A robot face mapped its own muscles, then lip-synced from online videos

What would it take to make a humanoid convincingly believable and only to find that a couple of millimeters of silicone at the edge of a mouth were the most difficult part of it?

Image Credit to depositphotos.com

Researchers in the Creative Machines Lab of Columbia University constructed a humanoid robotic face in their engineering lab that is capable of creating oddly natural lips movement to make speech and sing, without consulting a set of phonemes to do so, but simply by watching. The humanoid system addresses a long time area of weakness in humanoid design: human beings are used to pardoning fumsy walk patterns and fumsy hands, but respond very sensitively to facial movement that appears even a bit off. It is that sensitivity that is one of the causes of “uncanny valley” effects that can be found in otherwise advanced robots.

The important step made with the project is to address facial control as a physical skill to be learned instead of an animation issue that has to be scripted. The robot face has 26 smaller motors miniaturized and covered with soft synthetic skin to provide it with sufficient degrees of freedom in order to create finer grained shapes of the mouth. Rather than initiating a library of mouth postures to represent each sound, the team started with “self-exploration”: the robot was placed before a mirror, ran through a thousand random faces and was taught about the relationship between internal motor-controlled commands and external geometry. It did not start studying human examples until after constructing that internal map and was trained on hours of speech and singing on YouTube to learn statistical associations between audio and visible lip motions.

That two-phase pipeline – self-model then, imitation then – finds itself in a group of methods that the group refers to as a vision-to-action model, in which perceptual inputs are directly converted into motor outputs. It is important since articulation of speech cannot merely be a succession of discrete forms; it is a rapid, sustained dance where delays are evident. On unconventional utterances, the face was able to coordinate its movement of the lips in several languages and even sing on an AI created album called Hello World, albeit with difficulty in hard bilabials such as “B” and pucker sounds such as “W”. “The more it interacts with humans, the better it will get, said Hod Lipson.

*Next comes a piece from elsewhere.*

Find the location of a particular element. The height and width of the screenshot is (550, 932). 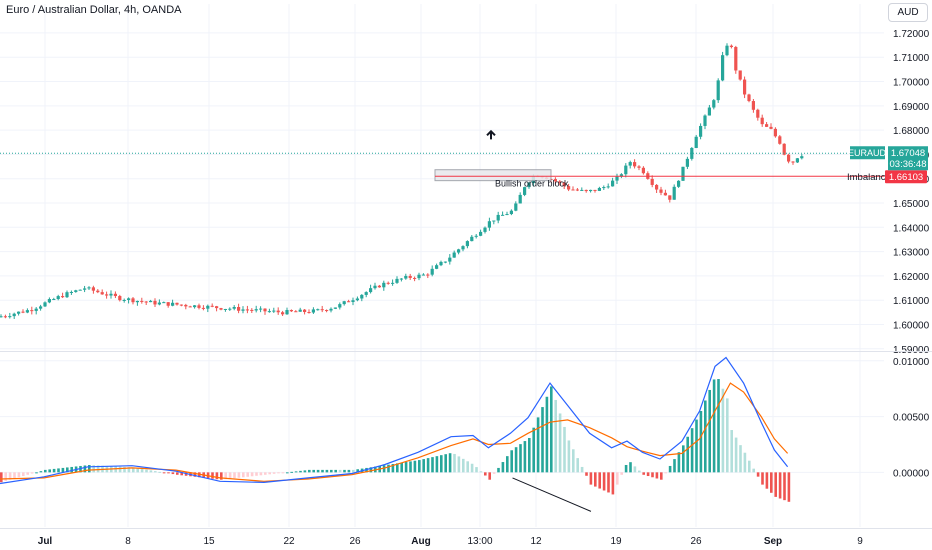

symbol-label: EURAUD is located at coordinates (868, 153).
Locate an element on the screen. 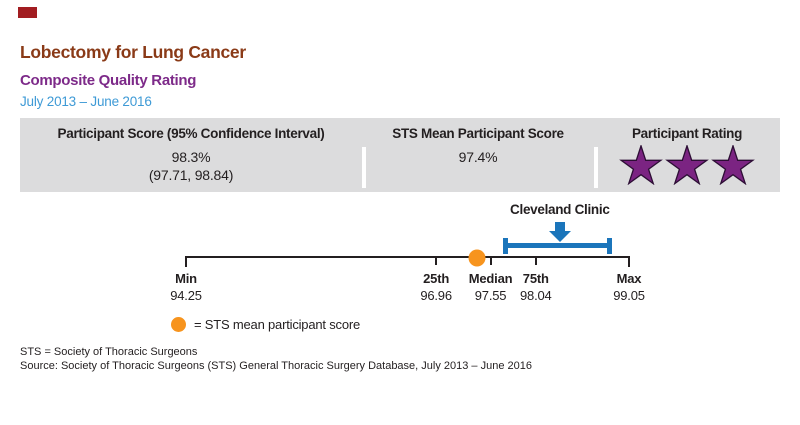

On the engineering side of the work, as well, it is implied that realism is currently limited not just by hardware of faces but also by algorithms. Compliant skin, actuation at low noise, and control bandwidth to manage transitioning phoneme are all necessary to coordinate lip motion, otherwise even good models will have puppet artifacts. That is one reason why locomotion and manipulation have historically been of particular interest to the field: legs and hands are challenging, but also more readily measured in terms of a task. People judge faces, quickly and usually mercilessly.

Measurement of design levers of human evaluation. In a controlled study, the facial features of a social-robot were under control; it was revealed that, round eyes, and an upturned or neutral mouth made a person to trust and feel more positive towards a robot in a sample size of 211 participants. Mechanics and motion, in other words, are of the nature of mere aspects of a “believability; setting expectations which motion must meet.

The larger question is what lip synchronization opens in interaction as it does as it gets better. In a study where Yuhang Hu, the head of the study, has posited that realistic facial movement can be combined with conversational AI, connectivity can be enhanced since facial micro-gestures apply in parallel with the words. The research literature on the same also cautions that individuals tend to personify social robots, occasionally to develop one-directional emotional relations such dynamics are explained in the context of anthropomorphism and virtual interaction framing for social machines.

The technical milestone is, therefore, not just a robot that lip-syncs the internet video. It is an exhibition of the fact that faces may be trained like bodies: by self-calibration, observation and iteration- and the social implications of that realism show up just in time.